Strangers – Simone Felice Review

simone-feliceReleased: March 2014

With some wonderfully lyrical songwriting and intimate, yet stately, production, Strangers is an all-round excellent album from a very talented singer-songwriter.

Simone Felice has had a busy career. As well as playing with bands the Felice Brothers and The Duke & The King, he’s also found time to pursue a solo career. Strangers, his second solo outing, shows a man utterly at ease with himself musically.
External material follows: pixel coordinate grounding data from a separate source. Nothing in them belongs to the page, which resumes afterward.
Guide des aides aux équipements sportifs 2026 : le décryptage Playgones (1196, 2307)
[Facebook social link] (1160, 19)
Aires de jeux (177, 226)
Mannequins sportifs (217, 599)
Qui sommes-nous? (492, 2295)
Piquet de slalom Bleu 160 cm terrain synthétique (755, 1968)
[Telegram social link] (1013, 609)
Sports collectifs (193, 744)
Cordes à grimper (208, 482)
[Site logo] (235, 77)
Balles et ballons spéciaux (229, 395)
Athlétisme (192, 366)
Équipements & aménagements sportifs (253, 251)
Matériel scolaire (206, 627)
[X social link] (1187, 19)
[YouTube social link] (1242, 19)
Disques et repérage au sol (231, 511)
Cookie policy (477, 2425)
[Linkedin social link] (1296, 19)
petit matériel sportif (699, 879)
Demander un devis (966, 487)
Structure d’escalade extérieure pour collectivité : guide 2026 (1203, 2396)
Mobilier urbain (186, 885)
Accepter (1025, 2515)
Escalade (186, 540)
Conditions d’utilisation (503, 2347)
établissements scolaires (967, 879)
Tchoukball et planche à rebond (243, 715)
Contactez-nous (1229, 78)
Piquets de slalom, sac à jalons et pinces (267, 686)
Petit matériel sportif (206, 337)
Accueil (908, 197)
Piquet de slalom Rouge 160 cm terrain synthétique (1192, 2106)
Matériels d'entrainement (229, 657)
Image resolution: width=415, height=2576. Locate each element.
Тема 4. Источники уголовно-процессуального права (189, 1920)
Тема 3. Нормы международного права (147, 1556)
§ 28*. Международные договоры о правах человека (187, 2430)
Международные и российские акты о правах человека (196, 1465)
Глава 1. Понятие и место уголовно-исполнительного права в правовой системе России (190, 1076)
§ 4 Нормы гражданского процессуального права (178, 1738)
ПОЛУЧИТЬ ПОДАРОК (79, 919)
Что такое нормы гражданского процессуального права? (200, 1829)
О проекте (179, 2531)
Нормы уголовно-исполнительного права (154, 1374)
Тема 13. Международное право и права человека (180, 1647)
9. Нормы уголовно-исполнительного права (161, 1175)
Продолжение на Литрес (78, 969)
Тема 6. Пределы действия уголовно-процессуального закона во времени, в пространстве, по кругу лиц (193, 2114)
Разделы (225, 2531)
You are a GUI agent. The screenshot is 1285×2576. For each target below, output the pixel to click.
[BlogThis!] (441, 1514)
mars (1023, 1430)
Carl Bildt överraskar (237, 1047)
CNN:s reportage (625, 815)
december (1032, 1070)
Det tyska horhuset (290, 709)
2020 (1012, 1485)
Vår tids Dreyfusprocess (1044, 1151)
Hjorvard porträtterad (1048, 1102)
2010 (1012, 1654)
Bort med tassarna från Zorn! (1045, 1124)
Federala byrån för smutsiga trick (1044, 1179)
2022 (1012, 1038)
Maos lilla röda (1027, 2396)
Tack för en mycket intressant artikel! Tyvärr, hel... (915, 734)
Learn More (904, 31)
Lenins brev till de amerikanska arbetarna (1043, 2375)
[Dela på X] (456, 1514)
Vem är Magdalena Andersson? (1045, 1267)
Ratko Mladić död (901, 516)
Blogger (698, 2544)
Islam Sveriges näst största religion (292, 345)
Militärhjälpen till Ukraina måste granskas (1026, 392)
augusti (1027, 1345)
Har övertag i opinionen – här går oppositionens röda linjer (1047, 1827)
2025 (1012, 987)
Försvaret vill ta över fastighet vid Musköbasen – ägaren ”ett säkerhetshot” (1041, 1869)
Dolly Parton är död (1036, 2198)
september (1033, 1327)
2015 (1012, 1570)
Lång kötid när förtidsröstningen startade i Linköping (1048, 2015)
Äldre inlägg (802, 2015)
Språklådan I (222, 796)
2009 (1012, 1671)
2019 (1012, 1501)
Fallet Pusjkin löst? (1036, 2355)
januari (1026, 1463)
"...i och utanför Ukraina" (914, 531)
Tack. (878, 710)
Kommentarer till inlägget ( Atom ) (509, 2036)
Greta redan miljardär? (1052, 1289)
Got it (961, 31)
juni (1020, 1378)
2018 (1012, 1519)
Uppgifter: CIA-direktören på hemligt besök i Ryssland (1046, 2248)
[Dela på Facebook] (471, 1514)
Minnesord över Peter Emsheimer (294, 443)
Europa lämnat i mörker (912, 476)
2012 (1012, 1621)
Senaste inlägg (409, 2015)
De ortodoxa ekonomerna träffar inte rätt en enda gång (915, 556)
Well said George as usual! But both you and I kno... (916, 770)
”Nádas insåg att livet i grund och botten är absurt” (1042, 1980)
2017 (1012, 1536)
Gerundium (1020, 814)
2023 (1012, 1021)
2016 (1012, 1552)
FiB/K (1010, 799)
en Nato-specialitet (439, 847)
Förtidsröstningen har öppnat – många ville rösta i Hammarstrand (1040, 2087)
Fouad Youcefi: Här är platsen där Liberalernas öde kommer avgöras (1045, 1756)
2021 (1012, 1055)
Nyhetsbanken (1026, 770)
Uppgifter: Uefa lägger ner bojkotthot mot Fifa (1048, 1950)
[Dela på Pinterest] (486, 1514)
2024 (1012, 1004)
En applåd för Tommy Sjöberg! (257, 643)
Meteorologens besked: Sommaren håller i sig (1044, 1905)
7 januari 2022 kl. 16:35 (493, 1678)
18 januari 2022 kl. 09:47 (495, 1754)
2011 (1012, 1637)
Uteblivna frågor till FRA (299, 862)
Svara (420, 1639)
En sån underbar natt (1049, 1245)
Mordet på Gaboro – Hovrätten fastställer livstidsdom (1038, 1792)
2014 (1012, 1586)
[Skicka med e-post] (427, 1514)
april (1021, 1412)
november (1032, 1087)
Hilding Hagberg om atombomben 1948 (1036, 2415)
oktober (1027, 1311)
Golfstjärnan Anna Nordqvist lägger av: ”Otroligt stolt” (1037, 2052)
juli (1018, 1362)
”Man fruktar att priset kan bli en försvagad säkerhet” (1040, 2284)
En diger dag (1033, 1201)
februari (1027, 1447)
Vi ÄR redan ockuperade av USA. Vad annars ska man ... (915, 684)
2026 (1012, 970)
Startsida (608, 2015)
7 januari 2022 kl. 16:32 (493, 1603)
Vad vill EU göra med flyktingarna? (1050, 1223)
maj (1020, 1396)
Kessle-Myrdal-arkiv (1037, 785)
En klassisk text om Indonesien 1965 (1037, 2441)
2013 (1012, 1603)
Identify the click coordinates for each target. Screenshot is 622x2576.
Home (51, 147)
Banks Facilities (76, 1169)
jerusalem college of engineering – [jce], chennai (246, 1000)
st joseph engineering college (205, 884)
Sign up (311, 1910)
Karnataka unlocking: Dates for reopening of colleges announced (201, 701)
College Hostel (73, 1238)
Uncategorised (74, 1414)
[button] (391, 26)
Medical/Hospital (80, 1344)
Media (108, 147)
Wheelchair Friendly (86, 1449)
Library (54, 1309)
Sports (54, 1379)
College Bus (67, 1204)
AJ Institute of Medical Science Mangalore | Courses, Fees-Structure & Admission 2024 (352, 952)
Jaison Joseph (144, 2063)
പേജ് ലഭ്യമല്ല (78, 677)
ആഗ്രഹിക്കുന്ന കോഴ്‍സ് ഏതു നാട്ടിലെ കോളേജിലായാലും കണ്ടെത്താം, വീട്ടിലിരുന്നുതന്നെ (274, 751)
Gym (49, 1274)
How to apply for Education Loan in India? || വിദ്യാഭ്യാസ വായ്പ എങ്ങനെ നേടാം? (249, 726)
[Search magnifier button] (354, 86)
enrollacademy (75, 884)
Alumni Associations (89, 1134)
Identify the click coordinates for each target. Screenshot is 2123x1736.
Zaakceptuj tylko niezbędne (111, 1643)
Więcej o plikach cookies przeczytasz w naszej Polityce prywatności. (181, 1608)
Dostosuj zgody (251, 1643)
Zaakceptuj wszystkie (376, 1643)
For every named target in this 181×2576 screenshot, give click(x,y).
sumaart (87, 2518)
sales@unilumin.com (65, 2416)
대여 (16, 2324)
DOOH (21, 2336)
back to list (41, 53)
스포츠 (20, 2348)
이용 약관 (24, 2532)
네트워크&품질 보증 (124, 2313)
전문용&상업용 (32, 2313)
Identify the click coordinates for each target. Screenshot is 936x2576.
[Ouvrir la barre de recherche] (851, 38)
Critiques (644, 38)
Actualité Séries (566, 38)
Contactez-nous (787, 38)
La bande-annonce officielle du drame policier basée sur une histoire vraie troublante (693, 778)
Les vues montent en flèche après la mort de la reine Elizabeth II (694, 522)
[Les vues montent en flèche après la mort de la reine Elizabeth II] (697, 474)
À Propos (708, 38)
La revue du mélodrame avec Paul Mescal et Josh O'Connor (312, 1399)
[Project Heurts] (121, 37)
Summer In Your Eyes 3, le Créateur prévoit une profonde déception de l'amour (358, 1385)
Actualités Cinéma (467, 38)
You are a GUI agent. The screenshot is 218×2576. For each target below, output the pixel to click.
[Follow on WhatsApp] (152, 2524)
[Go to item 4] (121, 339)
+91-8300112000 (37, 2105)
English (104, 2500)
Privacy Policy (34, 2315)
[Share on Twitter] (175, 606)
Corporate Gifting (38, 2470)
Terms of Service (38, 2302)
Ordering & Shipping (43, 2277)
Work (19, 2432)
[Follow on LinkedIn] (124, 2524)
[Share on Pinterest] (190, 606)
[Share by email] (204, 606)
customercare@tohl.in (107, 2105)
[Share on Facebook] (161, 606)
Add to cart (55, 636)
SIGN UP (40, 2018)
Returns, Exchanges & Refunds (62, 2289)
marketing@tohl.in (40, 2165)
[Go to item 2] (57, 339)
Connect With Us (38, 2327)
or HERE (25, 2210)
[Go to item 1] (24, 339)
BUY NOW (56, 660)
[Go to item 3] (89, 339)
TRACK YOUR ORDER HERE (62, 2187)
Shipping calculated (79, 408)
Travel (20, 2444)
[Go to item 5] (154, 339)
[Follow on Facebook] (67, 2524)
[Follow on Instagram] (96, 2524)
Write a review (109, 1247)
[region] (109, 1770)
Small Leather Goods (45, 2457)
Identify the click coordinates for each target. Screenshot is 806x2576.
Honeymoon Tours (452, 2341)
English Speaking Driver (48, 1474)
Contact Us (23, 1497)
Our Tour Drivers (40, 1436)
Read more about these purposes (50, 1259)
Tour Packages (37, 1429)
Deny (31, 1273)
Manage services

A collection of 10 mellow and occasionally melancholy songs, Strangers still manages to stand out from the singer-songwriter pack thanks to Felice’s gift for narrative lyrics and understated, classy production.

Though most of the songs here are built around Felice’s voice and an accompanying acoustic guitar or piano, they have a warm, rich quality with plenty of ear-catching accents, including some lovely horns on Bye Bye Palenville and The Best That Money Can Buy and what sounds like a whirling Hammond organ on album closer The Gallows.

While Felice’s voice and playing are excellent, the real strength of Strangers is his talent as a songwriter. Every song here feel like a little narrative snippet of another time or place or character made personal by Felice’s intimate vocal delivery and given a sense of timelessness by the Americana tinged production. If you’re struggling for a point of comparison think somewhere between the poetic storytelling and lived-in production of Bob Dylan’s Blood On The Tracks, Elvis Costellos’s King Of America and Ray LaMontagne’s Gossip In The Grain.

In fact, the only real complaint here is that Felice occasionally takes this Dylan influence a little too to heart, adopting a strange, rambling free-association style vocal delivery on a couple of tracks such as opening number Molly-O that I guess was meant to add to the ‘storyteller’ aspect of the songs but is instead oddly distracting – especially when Felice’s singing is generally so beautiful elsewhere.

Other than that, the material here is universally strong though the sustained, sombre mood can lead to occasional restless moments. One or two slightly more adventurous or distinct tracks wouldn’t have gone amiss but rest assured, if its stately piano ballads and rustic hymns of commitment you’re after, you’re in luck – Strangers has those in abundance and they’re all fantastic. A truly excellent album from a very talented individual.